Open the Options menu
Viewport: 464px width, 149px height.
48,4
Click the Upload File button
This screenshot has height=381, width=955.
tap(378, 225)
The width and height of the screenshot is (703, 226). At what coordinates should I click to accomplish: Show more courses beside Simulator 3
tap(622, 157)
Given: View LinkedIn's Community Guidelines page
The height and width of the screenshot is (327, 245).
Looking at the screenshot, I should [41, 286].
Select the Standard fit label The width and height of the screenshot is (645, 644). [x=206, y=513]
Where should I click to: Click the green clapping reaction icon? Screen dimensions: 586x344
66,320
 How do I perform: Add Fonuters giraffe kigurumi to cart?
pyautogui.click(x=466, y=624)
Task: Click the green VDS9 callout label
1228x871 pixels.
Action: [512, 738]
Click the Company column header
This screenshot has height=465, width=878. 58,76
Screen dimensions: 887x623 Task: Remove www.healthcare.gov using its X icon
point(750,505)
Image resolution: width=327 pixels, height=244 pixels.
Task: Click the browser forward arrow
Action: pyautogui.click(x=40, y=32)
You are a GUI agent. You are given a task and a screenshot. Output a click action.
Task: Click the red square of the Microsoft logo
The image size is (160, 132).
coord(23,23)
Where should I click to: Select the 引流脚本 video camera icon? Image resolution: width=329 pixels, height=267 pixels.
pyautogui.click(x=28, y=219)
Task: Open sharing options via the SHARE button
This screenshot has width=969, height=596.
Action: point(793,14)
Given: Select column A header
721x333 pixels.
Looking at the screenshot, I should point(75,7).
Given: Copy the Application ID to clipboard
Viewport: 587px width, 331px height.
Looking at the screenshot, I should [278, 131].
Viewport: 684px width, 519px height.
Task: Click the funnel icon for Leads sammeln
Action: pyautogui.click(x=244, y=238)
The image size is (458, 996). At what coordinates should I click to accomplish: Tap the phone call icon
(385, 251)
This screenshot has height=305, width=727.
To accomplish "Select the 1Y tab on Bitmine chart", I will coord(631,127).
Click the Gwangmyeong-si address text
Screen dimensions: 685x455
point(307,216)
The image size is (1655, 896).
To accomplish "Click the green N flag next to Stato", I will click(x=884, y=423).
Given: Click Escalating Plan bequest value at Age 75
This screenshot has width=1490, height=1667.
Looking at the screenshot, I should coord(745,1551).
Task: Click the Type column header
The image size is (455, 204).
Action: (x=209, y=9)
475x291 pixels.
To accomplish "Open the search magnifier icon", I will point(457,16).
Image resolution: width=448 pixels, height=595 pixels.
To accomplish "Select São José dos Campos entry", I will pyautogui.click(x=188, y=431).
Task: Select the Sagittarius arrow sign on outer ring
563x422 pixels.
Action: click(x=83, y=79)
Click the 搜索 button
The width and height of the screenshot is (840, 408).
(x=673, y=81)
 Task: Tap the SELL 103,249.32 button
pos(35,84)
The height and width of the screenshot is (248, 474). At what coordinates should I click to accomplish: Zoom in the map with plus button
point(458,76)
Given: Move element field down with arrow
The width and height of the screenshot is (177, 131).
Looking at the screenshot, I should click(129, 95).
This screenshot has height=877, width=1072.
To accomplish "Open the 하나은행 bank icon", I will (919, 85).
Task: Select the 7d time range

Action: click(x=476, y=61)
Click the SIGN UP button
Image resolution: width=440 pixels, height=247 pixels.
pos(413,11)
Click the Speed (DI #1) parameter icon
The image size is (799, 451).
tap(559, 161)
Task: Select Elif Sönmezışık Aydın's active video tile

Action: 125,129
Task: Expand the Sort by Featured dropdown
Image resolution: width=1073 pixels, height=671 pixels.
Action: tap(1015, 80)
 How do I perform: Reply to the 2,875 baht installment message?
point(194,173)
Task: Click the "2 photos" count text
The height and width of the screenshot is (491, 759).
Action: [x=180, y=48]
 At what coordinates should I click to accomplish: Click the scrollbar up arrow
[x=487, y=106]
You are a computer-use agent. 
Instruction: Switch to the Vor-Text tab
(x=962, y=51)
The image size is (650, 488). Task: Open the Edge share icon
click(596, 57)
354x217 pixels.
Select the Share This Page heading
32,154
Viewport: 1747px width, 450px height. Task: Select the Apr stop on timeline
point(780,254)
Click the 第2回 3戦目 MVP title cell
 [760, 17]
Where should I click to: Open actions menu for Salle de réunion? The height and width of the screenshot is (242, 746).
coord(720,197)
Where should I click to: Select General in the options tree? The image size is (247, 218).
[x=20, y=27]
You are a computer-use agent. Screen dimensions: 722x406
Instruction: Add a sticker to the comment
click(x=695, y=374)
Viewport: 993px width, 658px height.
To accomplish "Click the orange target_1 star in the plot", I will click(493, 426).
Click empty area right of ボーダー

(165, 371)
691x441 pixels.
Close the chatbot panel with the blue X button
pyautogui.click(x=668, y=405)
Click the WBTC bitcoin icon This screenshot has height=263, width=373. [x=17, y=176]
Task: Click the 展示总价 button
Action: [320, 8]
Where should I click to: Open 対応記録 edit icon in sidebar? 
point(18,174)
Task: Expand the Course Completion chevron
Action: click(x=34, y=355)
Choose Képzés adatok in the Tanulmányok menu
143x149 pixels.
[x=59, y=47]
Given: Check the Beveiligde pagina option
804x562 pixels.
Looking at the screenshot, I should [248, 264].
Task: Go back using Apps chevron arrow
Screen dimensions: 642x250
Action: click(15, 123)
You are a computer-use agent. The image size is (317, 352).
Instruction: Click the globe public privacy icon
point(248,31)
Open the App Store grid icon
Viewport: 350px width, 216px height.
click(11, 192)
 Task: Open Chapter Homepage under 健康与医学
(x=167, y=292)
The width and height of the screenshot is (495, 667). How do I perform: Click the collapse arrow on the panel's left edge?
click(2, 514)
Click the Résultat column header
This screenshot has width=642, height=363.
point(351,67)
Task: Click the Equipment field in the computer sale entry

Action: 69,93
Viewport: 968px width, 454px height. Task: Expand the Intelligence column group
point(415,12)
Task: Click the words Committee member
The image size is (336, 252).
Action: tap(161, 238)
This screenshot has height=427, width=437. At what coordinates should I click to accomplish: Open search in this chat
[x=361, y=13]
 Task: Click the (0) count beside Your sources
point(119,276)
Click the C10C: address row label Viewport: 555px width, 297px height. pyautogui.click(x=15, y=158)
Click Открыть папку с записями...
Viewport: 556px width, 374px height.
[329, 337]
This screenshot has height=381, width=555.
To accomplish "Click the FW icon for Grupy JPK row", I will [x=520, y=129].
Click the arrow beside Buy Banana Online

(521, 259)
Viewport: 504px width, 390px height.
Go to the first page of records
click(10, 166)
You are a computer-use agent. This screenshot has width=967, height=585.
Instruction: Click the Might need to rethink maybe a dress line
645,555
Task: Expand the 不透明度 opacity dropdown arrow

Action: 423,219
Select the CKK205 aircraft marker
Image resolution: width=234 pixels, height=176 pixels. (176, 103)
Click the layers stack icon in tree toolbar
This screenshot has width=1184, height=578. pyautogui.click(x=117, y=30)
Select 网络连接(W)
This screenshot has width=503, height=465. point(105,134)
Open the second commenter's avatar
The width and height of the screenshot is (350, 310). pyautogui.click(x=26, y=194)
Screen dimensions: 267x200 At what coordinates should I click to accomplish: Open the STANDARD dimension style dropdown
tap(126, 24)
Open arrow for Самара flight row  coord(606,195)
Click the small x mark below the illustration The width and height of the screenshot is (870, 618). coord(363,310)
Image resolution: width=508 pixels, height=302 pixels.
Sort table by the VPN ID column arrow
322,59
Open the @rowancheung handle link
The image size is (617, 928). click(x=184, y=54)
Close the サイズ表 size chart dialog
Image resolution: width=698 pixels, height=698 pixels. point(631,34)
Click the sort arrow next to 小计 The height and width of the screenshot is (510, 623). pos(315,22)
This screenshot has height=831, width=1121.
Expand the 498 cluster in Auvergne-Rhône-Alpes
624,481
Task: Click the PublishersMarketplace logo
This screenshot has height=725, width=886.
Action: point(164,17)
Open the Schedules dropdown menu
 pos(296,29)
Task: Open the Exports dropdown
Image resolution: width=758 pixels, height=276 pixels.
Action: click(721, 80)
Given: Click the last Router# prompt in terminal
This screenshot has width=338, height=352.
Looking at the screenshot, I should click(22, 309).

........

#### EXERCISE DIRECTIONS
Output the lines of the records above exactly as they appear, from the line containing "Click the layers stack icon in tree toolbar" through the line containing "Open arrow for".

#### SOLUTION FOR THIS EXERCISE
Click the layers stack icon in tree toolbar
This screenshot has width=1184, height=578. pyautogui.click(x=117, y=30)
Select 网络连接(W)
This screenshot has width=503, height=465. point(105,134)
Open the second commenter's avatar
The width and height of the screenshot is (350, 310). pyautogui.click(x=26, y=194)
Screen dimensions: 267x200 At what coordinates should I click to accomplish: Open the STANDARD dimension style dropdown
tap(126, 24)
Open arrow for Самара flight row  coord(606,195)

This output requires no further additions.